_Tarefa_
Devolva todas as entradas abaixo sem nenhuma alteração, linha por linha.

:: Dados a usar

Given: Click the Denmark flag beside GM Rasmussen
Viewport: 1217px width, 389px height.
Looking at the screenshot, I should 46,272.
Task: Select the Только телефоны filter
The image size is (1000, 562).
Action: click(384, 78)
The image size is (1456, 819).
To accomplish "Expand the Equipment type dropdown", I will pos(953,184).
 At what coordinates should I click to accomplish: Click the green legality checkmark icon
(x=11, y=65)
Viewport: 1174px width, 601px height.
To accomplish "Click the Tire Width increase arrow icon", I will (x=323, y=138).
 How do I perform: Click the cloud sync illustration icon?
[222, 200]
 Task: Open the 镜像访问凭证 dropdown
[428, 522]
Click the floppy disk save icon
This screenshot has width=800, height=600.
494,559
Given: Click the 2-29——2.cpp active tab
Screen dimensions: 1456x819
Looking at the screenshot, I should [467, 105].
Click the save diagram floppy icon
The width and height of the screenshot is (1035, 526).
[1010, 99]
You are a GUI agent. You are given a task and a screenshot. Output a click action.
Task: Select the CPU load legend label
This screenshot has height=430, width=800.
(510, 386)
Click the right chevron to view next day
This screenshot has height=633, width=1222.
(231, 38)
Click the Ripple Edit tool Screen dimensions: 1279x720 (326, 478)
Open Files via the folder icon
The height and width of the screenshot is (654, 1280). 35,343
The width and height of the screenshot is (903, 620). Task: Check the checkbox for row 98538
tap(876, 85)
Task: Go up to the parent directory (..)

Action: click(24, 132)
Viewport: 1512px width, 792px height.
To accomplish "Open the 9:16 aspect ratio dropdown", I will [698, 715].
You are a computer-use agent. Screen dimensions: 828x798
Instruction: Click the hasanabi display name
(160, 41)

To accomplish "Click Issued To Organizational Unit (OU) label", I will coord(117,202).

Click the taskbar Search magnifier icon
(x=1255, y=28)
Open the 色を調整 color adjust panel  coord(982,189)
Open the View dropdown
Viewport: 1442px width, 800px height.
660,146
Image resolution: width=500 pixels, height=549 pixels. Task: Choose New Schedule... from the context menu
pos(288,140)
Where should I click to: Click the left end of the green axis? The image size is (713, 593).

::::

_Resposta_
Given: Click the Denmark flag beside GM Rasmussen
Viewport: 1217px width, 389px height.
Looking at the screenshot, I should 46,272.
Task: Select the Только телефоны filter
The image size is (1000, 562).
Action: click(384, 78)
The image size is (1456, 819).
To accomplish "Expand the Equipment type dropdown", I will pos(953,184).
 At what coordinates should I click to accomplish: Click the green legality checkmark icon
(x=11, y=65)
Viewport: 1174px width, 601px height.
To accomplish "Click the Tire Width increase arrow icon", I will (x=323, y=138).
 How do I perform: Click the cloud sync illustration icon?
[222, 200]
 Task: Open the 镜像访问凭证 dropdown
[428, 522]
Click the floppy disk save icon
This screenshot has width=800, height=600.
494,559
Given: Click the 2-29——2.cpp active tab
Screen dimensions: 1456x819
Looking at the screenshot, I should [467, 105].
Click the save diagram floppy icon
The width and height of the screenshot is (1035, 526).
[1010, 99]
You are a GUI agent. You are given a task and a screenshot. Output a click action.
Task: Select the CPU load legend label
This screenshot has height=430, width=800.
(510, 386)
Click the right chevron to view next day
This screenshot has height=633, width=1222.
(231, 38)
Click the Ripple Edit tool Screen dimensions: 1279x720 (326, 478)
Open Files via the folder icon
The height and width of the screenshot is (654, 1280). 35,343
The width and height of the screenshot is (903, 620). Task: Check the checkbox for row 98538
tap(876, 85)
Task: Go up to the parent directory (..)

Action: click(24, 132)
Viewport: 1512px width, 792px height.
To accomplish "Open the 9:16 aspect ratio dropdown", I will [698, 715].
You are a computer-use agent. Screen dimensions: 828x798
Instruction: Click the hasanabi display name
(160, 41)

To accomplish "Click Issued To Organizational Unit (OU) label", I will coord(117,202).

Click the taskbar Search magnifier icon
(x=1255, y=28)
Open the 色を調整 color adjust panel  coord(982,189)
Open the View dropdown
Viewport: 1442px width, 800px height.
660,146
Image resolution: width=500 pixels, height=549 pixels. Task: Choose New Schedule... from the context menu
pos(288,140)
Where should I click to: Click the left end of the green axis? The image size is (713, 593).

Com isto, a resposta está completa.